ISP Pulley (picture and cross-section view)
Installation and Use
The ISP is mounted to the machine frame using commercially available pillow blocks. A clamp is used to prevent the shaft from turning.
The Rotated Shaft Approach to ISP Flat Belt Tracking
· Is used in combination with systems having an individual pulley on the shaft.
· Is ALWAYS used when the pulley body is usually a capped tube design.
· Is NEVER utilized when multiple pulleys are on a common shaft.
· Used selectively when the ISP is definitely a steering roll in a multiple pulley program.
Secure the ISP to the shaft using the split collar and locking screw included in the ISP. Rotate the shaft and collar as a device. When the required tracking features are obtained, avoid the shaft from rotating by securing the shaft clamp. The pulley body will at this point rotate about the bearing built into the ISP assembly. This method allows the belt to be tracked while running under tension.

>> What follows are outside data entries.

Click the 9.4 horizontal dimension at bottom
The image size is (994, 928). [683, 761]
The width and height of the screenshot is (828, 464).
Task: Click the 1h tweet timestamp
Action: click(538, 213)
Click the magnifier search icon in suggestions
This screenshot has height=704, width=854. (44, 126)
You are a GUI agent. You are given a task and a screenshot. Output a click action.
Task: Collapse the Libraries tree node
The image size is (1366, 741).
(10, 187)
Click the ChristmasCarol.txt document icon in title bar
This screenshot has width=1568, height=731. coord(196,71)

Secure the ISP to the shaft using the split training collar and locking screw included in the ISP. Rotate the shaft and collar as a device. When the required tracking characteristics are obtained, prevent the shaft from rotating by securing the shaft clamp. The pulley body will now rotate about the bearing included in the ISP assembly. This technique enables the belt to end up being tracked while operating under tension.

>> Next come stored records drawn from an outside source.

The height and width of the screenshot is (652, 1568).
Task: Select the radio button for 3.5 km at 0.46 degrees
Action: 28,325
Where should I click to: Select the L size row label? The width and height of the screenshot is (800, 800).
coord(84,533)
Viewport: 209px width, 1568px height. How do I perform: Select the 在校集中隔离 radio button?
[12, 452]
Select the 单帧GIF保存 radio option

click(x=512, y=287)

The Rotated Collar Approach to ISP Flat Belt Tracking
· Used to individually adapt each belt/pulley combination when there are multiple pulleys on a common shaft.
· Utilized when systems possess a cantilevered shafting typical of serpentine and additional complex belt path systems. It is suggested that these adjustments be made only when the belt reaches rest.

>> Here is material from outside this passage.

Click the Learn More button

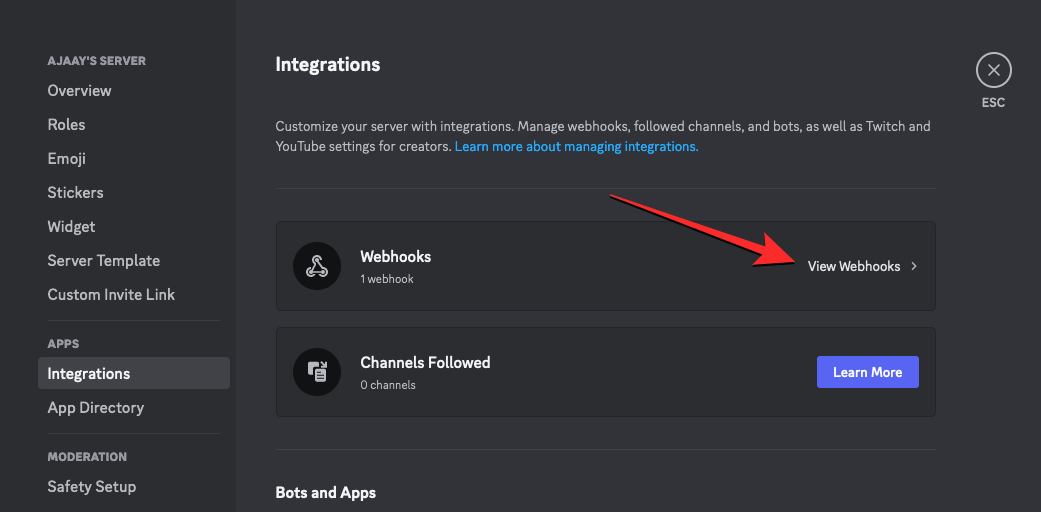click(x=867, y=372)
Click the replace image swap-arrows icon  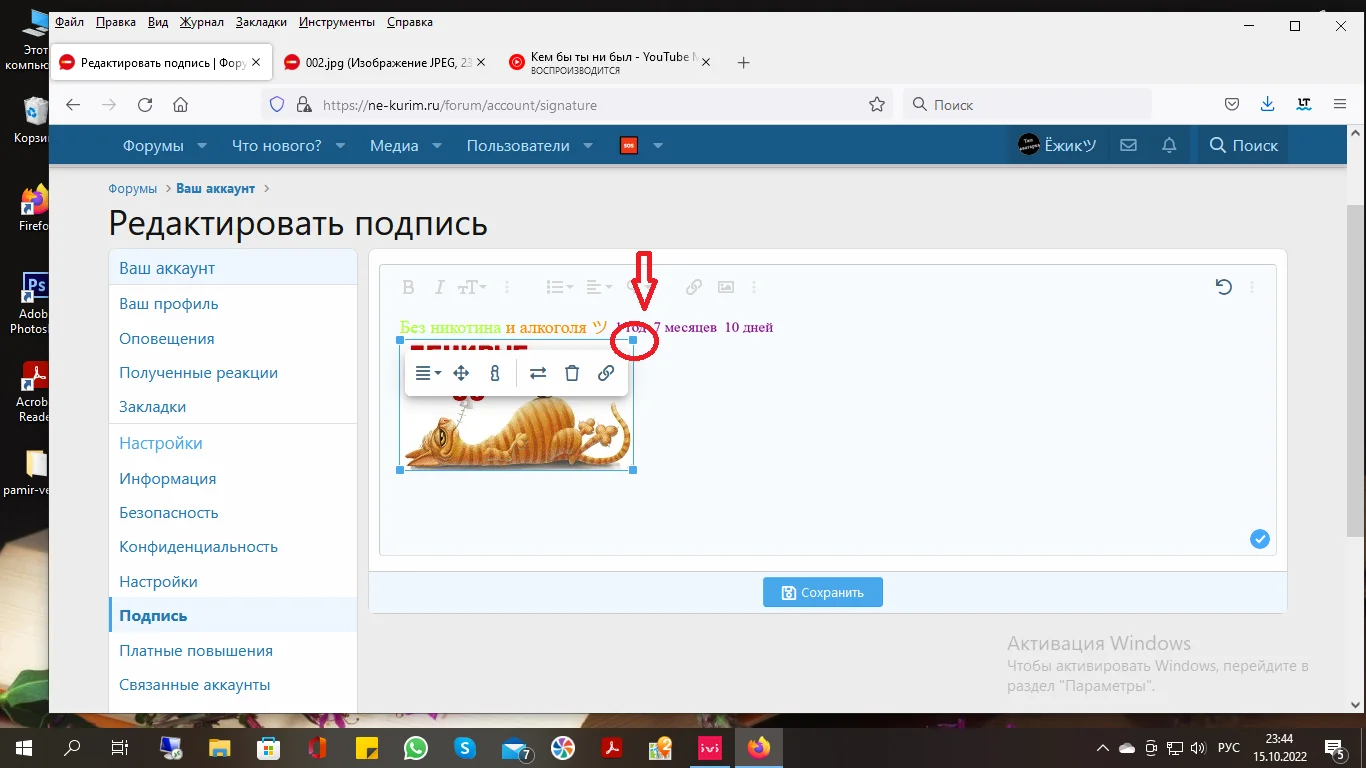[538, 373]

Fix the shaft via the shaft clamp, loosen the locking screw of the steering collar, and rotate the steering collar about the shaft. When the desired belt tracking features are acquired, secure the locking screw.
Which Design Is Correct for You?
There are many applications because of this new product, therefore Ever-power designs and manufactures independently steerable pulleys to meet your requirements. Contact Ever-power to go over your queries or for design assistance.
Ever-power may be the worldwide leader in the design and manufacturing of application-specific pulleys, metal belts, and drive tapes. Our products provide exclusive benefits for machinery found in precision positioning, timing, conveying, and automated manufacturing applications.
System Configuration
Number 1 1 – The drive pulley is a friction drive pulley.
· The ISP is usually a friction-driven pulley. This configuration can be specified for a monitoring accuracy of 0.030″ (0.762 mm) or greater.
· Teflon® flanges are attached to the pulley body to determine a lateral constraint. The steering feature of the ISP is used to set one edge of the belt against the flange with minimal side-loading to the belt.
System Configuration
Number 2 2 – The drive pulley is a timing pulley.
· The ISP is certainly a friction driven pulley. The teeth of the drive pulley and the perforations of the belt establish a lateral constraint. The steering feature of the ISP can be used to minimize side-loading of the belt perforations. Tracking precision is between 0.008″ (0.203 mm) and 0.015″ (0.381 mm) for metallic belt systems.
OR
· The ISP is certainly a timing pulley. The teeth of the ISP and the perforations of the belt are utilized for precise monitoring control of the belt with the steering feature of the ISP utilized to minimize side loading of belt perforations. Again, tracking accuracy is certainly 0.008″ (0.203 mm) to 0.015″ (0.381 mm) for metal bells.
Notice: Although it is normally not recommended to possess timing elements in both the drive and driven pulleys, this style can be utilized selectively on metal belt systems with lengthy middle distances between pulleys and in applications where particulate accumulation on the surface of the pulley continuously changes the tracking feature of the belt.